La verifica sul punto, dunque, deve essere compiuta esclusivamente sulla base del capo di imputazione, con conseguente inammissibilità della denuncia di errori valutativi che non risultino evidenti dal testo del provvedimento impugnato.
In ragione dei principi indicati, nel caso di specie l’esame del contenuto del capo d’imputazione e della motivazione della sentenza impugnata non rivela la manifesta erroneità della qualificazione giuridica del fatto descritto al capo D), considerato che la assunta partecipazione dell’imputato alla commissione del reato presupposto, rispetto al contestato reato di ricettazione, richiederebbe di necessità un accertamento istruttorio che risulta logicamente incompatibile con il concetto di errore manifesto.
Gli ulteriori motivi dedotti dal ricorrente non rientrano, palesemente, fra quelli consentiti, elencati all’art. 448, comma 2-bis, cod. proc. pen.
8. Alla stregua di tali rilievi il ricorso deve, dunque, essere dichiarato inammissibile; il ricorrente deve, pertanto, essere condannato, ai sensi dell’art. 616 cod. proc. pen., al pagamento delle spese del procedimento.
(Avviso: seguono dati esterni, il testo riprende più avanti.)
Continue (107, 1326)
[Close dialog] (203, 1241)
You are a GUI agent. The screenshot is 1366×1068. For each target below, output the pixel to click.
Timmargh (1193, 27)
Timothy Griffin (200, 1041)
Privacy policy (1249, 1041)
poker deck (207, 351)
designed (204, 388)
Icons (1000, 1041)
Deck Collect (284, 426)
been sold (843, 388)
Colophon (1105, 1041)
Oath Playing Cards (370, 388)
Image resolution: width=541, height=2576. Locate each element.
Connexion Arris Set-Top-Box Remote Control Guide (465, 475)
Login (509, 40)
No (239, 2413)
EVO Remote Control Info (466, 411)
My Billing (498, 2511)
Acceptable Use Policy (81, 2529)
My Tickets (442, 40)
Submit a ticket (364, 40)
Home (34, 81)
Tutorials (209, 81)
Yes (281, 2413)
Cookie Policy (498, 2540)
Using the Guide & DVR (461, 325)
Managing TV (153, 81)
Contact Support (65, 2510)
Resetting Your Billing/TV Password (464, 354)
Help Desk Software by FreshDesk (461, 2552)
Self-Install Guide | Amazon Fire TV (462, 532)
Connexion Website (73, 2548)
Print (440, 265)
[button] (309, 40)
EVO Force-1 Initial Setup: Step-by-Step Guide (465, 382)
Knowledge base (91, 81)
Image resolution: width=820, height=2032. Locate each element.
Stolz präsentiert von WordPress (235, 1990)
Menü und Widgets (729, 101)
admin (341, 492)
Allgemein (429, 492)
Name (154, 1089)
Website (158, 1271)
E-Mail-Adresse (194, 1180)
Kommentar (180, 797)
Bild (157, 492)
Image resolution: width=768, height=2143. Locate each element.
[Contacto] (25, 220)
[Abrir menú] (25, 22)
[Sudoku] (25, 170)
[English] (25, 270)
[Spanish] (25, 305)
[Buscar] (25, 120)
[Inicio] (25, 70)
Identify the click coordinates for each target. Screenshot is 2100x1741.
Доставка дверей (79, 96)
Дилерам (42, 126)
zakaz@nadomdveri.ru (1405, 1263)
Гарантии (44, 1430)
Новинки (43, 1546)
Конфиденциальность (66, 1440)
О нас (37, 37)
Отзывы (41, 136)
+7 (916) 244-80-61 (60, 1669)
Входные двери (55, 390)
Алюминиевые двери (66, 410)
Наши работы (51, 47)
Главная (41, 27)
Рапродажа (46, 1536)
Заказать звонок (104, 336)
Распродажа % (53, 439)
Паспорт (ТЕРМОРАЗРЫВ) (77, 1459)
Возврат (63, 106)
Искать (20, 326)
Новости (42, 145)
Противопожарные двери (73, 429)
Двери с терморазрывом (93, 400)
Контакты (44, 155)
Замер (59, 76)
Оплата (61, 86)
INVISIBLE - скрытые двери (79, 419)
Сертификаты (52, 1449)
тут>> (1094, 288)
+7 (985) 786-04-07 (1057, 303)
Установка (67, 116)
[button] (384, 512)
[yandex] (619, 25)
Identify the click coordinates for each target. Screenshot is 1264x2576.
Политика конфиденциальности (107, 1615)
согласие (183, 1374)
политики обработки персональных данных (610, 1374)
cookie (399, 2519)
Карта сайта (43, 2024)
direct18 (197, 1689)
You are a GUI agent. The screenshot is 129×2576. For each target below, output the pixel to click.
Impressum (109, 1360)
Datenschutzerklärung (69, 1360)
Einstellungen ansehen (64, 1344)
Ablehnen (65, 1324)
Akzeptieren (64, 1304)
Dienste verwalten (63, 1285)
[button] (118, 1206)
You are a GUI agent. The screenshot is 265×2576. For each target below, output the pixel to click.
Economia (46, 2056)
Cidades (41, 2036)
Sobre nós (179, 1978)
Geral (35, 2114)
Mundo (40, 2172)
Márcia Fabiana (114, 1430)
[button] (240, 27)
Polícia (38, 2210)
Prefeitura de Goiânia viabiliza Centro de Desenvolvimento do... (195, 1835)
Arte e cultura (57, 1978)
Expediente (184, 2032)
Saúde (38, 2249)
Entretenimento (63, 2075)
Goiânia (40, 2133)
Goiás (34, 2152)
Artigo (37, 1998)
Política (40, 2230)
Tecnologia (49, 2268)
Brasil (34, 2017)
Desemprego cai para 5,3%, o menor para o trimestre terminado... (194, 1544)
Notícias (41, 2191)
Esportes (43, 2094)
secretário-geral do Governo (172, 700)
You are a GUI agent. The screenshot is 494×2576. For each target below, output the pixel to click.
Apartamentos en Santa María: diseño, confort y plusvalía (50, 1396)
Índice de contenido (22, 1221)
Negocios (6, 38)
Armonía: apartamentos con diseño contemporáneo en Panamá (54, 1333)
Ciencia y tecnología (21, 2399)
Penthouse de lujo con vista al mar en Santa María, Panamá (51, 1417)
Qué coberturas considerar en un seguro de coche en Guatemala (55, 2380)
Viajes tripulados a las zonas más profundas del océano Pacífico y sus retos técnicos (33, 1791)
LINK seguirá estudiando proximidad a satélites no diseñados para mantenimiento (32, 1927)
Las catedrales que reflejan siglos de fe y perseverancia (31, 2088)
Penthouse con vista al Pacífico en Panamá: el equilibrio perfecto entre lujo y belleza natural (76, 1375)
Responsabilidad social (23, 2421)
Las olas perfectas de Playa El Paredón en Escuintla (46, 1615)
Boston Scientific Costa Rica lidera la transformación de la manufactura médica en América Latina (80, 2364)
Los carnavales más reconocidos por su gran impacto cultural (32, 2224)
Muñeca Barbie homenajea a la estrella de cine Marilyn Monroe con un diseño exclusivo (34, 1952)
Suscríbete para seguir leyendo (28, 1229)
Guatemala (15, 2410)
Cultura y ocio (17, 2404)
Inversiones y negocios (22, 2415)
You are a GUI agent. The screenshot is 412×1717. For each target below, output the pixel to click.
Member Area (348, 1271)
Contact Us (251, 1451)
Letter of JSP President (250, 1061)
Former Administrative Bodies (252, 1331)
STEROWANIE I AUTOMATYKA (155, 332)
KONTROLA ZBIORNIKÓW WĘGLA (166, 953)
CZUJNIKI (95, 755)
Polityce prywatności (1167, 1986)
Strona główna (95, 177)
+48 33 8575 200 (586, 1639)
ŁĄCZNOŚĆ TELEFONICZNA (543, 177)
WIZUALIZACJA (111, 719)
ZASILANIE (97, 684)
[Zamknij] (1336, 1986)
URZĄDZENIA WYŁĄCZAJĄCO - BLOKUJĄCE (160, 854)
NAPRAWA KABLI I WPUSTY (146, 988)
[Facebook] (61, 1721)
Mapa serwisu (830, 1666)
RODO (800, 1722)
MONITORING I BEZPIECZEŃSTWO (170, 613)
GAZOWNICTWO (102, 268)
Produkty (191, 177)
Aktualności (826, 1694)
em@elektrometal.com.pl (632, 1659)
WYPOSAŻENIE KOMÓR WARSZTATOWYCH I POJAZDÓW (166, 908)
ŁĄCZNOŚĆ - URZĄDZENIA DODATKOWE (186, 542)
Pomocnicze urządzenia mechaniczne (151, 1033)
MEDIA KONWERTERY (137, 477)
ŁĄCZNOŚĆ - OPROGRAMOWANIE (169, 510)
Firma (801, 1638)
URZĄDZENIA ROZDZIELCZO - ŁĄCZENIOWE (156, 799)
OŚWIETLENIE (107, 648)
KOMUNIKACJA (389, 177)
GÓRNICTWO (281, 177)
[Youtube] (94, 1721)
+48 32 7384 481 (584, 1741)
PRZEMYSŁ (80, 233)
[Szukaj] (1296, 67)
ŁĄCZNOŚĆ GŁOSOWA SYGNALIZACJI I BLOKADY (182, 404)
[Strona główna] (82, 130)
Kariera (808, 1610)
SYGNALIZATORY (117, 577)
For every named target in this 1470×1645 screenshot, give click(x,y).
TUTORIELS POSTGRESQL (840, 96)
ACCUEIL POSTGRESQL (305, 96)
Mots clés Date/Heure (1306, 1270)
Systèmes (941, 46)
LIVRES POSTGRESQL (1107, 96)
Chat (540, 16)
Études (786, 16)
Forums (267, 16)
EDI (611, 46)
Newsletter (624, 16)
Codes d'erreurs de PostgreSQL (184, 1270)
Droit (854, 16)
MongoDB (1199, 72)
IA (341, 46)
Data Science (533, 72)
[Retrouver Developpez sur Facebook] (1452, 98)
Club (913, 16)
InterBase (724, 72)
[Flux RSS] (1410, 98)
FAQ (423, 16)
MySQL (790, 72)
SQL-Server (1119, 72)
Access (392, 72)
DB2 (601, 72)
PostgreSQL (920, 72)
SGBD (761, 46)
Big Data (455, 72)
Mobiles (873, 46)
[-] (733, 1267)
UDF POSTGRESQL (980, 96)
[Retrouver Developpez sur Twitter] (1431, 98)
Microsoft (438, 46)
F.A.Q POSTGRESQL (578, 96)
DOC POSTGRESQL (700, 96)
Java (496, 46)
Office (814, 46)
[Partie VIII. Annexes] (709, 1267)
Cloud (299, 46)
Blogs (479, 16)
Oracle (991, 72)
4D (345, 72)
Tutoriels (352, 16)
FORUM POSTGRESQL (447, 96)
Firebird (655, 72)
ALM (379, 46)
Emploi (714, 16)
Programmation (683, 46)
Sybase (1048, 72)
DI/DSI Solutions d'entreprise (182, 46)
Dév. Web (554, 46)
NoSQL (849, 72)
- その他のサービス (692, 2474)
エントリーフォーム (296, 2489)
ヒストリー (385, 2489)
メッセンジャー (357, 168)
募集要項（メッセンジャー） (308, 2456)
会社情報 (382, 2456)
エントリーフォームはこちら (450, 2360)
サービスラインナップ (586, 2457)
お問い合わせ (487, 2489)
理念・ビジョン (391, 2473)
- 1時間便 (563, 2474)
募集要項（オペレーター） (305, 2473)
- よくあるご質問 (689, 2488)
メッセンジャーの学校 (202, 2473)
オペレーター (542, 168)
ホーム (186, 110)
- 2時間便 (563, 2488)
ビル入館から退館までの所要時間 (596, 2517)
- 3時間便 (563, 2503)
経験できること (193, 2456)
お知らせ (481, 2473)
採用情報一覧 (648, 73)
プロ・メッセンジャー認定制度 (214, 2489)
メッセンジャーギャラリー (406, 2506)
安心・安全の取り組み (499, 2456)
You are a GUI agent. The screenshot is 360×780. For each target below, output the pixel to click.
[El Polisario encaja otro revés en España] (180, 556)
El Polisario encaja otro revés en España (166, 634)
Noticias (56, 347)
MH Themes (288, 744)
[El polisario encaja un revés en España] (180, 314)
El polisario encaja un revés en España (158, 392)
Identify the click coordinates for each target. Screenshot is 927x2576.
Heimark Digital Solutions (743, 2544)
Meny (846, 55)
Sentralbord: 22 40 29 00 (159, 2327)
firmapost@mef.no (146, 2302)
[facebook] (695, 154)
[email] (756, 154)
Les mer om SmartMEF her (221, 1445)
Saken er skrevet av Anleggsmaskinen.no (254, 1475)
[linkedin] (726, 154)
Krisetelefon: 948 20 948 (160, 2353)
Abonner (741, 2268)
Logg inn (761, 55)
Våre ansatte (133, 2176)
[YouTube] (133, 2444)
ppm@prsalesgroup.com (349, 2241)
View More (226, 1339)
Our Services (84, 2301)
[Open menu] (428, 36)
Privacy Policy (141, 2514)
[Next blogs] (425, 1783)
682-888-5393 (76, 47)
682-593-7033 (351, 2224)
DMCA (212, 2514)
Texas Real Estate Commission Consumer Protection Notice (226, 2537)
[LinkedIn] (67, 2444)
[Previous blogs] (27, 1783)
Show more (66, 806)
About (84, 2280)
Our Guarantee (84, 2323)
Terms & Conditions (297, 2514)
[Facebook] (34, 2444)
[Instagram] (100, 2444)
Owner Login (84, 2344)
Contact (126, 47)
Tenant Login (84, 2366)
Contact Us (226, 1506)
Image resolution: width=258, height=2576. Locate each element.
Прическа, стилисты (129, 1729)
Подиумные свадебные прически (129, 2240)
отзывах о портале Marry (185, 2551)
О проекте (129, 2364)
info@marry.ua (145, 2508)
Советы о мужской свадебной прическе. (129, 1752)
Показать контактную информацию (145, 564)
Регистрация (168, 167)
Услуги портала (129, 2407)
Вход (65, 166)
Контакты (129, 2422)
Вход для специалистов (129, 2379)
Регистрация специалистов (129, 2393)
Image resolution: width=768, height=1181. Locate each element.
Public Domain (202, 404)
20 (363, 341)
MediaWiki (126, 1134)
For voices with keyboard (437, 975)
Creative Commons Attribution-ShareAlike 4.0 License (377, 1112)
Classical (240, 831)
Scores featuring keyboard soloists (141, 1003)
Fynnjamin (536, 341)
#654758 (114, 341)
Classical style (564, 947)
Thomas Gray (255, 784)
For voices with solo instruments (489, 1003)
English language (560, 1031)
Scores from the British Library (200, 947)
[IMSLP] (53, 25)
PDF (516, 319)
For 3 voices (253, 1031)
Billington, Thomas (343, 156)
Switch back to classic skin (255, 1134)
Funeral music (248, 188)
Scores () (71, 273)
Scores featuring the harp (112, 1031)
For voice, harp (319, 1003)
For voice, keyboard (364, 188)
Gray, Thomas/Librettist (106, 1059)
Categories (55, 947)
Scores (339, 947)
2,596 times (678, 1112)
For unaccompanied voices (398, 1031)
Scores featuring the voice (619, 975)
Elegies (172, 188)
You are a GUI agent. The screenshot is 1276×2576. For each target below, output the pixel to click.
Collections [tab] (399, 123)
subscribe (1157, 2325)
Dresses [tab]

In virtù delle statuizioni della sentenza della Corte costituzionale del 13 giugno 2000, n. 186, e considerato che non vi è ragione di ritenere che il ricorso sia stato presentato senza “versare in colpa nella determinazione della causa di inammissibilità”, deve, altresì, disporsi che il ricorrente versi la somma, determinata in via equitativa, di tremila euro in favore della cassa delle ammende.
P.Q.M.
Dichiara inammissibile il ricorso e condanna il ricorrente al pagamento delle spese processuali e della somma di euro tremila in favore della cassa delle ammende.